— Task objective —
How many lines in the records below contain "agent"? Reply with the number only.

━━━ The input ━━━

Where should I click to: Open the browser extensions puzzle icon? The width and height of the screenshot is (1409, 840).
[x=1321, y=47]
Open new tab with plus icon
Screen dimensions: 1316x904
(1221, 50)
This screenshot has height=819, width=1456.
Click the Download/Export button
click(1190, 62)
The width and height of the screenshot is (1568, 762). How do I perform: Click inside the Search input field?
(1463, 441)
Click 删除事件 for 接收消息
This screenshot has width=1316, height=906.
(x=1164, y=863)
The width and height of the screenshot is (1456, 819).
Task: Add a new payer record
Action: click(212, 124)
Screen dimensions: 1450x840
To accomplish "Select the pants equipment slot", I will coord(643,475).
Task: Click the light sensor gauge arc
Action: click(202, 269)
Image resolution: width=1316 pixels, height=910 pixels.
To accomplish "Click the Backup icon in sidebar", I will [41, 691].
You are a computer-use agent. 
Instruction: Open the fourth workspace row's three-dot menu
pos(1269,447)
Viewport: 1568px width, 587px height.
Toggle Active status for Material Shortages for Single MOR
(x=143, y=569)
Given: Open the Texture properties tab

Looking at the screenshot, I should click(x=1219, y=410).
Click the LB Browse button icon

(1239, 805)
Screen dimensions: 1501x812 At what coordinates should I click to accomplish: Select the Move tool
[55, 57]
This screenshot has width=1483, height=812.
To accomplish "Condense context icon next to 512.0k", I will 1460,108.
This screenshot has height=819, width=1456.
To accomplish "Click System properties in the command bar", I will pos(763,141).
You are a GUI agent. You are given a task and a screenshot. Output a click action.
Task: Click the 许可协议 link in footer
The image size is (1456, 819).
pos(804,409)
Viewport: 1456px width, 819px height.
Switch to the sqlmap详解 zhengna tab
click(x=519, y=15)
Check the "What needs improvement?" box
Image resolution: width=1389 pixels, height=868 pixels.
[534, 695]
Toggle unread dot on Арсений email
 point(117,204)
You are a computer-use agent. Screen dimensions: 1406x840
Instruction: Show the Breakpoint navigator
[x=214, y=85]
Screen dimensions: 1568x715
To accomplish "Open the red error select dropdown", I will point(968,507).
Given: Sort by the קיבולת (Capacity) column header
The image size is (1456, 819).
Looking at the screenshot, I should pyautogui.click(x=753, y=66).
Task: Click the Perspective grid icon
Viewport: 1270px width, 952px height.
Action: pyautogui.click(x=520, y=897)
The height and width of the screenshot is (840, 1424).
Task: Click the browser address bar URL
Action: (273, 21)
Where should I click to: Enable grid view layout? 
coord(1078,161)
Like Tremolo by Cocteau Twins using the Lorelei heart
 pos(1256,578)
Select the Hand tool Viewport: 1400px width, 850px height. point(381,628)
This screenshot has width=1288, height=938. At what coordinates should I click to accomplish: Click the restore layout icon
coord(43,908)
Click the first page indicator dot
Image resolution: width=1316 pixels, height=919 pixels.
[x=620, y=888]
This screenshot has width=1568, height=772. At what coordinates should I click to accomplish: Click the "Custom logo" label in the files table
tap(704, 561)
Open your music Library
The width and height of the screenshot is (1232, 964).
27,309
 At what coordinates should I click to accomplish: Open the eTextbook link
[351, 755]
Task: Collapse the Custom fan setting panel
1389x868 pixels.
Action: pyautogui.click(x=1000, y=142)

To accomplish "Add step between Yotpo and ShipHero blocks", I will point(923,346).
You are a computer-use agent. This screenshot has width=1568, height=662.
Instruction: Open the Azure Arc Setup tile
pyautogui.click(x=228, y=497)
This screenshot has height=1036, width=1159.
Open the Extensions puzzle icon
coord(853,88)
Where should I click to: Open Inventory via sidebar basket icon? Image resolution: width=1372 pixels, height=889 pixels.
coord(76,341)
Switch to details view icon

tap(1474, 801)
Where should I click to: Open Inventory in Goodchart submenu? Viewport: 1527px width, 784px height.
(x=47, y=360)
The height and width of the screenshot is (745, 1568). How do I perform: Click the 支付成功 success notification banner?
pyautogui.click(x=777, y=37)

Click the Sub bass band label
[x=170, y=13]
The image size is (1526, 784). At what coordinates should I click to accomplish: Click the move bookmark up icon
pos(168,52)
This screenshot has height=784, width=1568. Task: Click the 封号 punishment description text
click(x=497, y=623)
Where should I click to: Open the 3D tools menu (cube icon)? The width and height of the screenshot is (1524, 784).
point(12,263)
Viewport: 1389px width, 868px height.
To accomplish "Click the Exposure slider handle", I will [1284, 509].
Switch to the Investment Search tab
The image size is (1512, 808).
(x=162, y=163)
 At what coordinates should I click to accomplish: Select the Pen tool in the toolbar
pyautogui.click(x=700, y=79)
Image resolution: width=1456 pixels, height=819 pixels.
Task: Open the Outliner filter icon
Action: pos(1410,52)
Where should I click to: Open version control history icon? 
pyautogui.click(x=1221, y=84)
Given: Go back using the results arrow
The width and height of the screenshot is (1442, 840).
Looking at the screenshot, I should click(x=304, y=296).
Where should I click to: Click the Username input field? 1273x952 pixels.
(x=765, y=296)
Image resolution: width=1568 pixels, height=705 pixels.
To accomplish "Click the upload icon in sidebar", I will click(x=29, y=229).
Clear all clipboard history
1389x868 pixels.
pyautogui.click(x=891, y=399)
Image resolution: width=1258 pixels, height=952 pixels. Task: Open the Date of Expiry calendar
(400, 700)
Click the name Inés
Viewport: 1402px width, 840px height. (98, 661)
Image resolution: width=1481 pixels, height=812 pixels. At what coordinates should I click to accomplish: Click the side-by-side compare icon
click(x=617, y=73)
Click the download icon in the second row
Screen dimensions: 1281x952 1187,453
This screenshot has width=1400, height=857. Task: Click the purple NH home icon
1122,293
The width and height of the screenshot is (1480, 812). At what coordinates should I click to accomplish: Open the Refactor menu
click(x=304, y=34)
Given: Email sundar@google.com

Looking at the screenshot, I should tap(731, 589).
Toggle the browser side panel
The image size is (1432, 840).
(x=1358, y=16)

━━━

— Response —
4